All this Banking Royal Commission stuff is interesting. One might argue that the Big Four banks didn’t get their fair share of the remedial work to follow. It also cost millions to reveal information that wise and motivated regulators, investors or laypersons already knew or could find for themselves with a bit of effort and shoe leather. But I view it as money well spent. It was important to air the industry’s dirty laundry and make more Australians aware of the nefarious corners of our oligopolistic financial system. To let future bank bosses, board members, governments and regulators know what we won’t stand for.
Flicking through the report, some of the suggestions are useful and some of the omissions telling. Lower hanging fruit has been left unpicked.
I’ve long pushed for an idea that would revolutionise the competitive dynamic between our banks. Customers would be able to get a better deal with ease. By amping up competition and arbitraging monopoly profits out of the system, I also suspect it would go at least half way towards solving the incentive and behavioural issues that dominated the Royal Commission headlines. A new law, which could be drafted in a single sentence, could spawn such change. Here’s my first attempt:
By 1 January 2022, the account numbers of all at call transaction and savings accounts, credit cards and variable rate loans of all types offered in Australia must be fully portable between Australian financial institutions, to be executed on request of the customer.
Account number portability would shift consumer behaviour and competitive response as surely as phone number portability did in telecommunications. This wasn’t a topic at the Royal Commission, nor is it one on the national agenda. It should be.
8 thoughts on “A One-Sentence Law to Revolutionise Banking”
So simple and likely so effective.
Have they tried this simple solution elsewhere (in banking)?
This has effectively been implemented via PayID’s on the New Payments Platform:
Another aspect of the NPP that may help small businesses is the way it provides a mechanism (PayID) for linking identifiers such as email addresses, mobile phone numbers and ABNs to bank accounts. People are more used to entering email addresses and phone numbers than bank account details, so this may reduce errors.
More importantly, it makes it easier to move your account from one bank to another – open the new account and associate it with your chosen identifier(s), then subsequent NPP transactions will flow to the new account. This means it will be possible to move your bank account without having to notify anyone that pays you or that takes money from you.
“Where are the customers’ yachts?”, was written about 70 years ago. It was a best seller. The lessons learned back then are just as valuable today. Warren Buffett cemented this with a winning a bet against investment managers.
I don’t think the Bank Royal Commissions’ findings will make much difference in the long term. Nor will the ability to port your banking accounts. Seriously, how will this have helped customers at Storm, CFP and CommInsure etc?
Marcus Padley has put forward a controversial solution.
Finance and investing has a lot of moving parts – externally and internally – since no one person/family is the same. It’s not as simple as changing a tyre or fixing a tap or popping a pill.
I’m not sure porting will be a game changer (wouldn’t make a difference to me anyway)… Enforcement and criminal punishments where available, obviously, is needed to change behaviours. Hopefully we will see some. Commercial forces and tech disruption is going to shakeup the banks into the future. I expect they will not have it all their own way as they have in the past, but this maybe wishful thinking.

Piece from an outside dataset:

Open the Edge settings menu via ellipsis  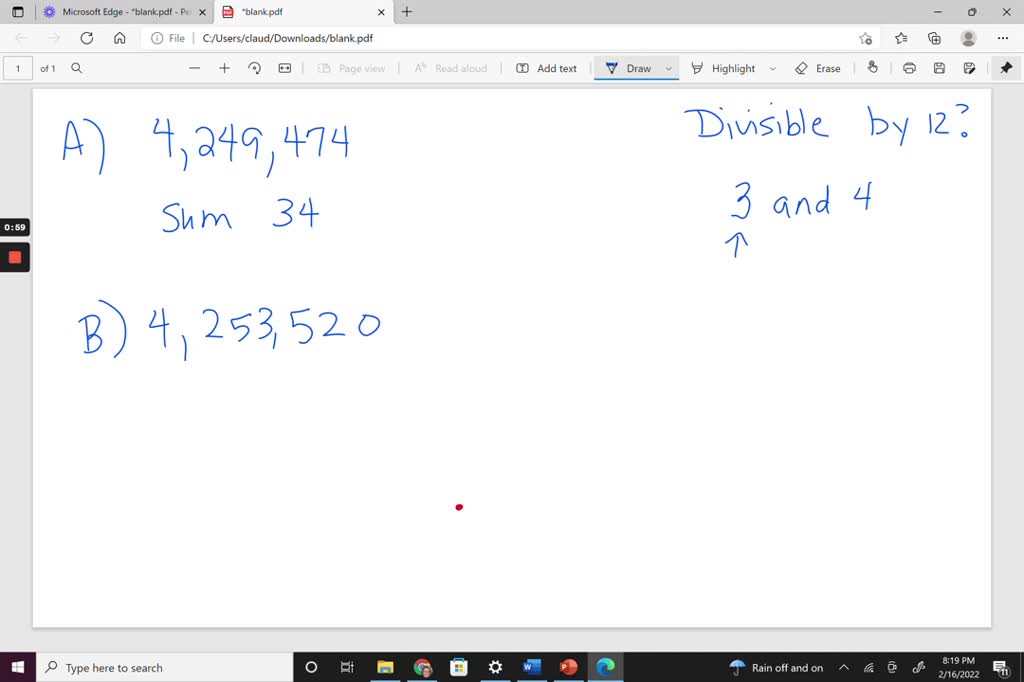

Good idea and as an aside there are two new startup banks that readers may like to check out and will be good for competition too, Xinja and Volt.
It’s interesting you mentioned phone number portability. I have a 40 something work colleague who did not want to change her mobile supplier even though there are better deals on the market, because she would lose her mobile number. This was in 2018, so even today not all customers know about phone number portability. I suspect, if we ever get full bank account number portability it may need to be accompanied by a Govt advertising campaign, because the big four banks certainly won’t be advertising it.
Then of course there is the problem of human inertia.
Have you looked into the OpenBanking (aka consumer data rights)?
While it may not be quite as targeted at switching banks as your example, it will both allow for that to be implemented (or make it much easier), and (currently) in a faster timeframe. It will probably also extend to other industries (telco, insurance, energy). This also started before the banking royal commission.
While it currently only mandates that banks provide the ability to access the data, I am sure small (and big) players will take advantage of it making switching banks easier. If not they will be doing a lot of work without realising any benefit that others will take advantage of.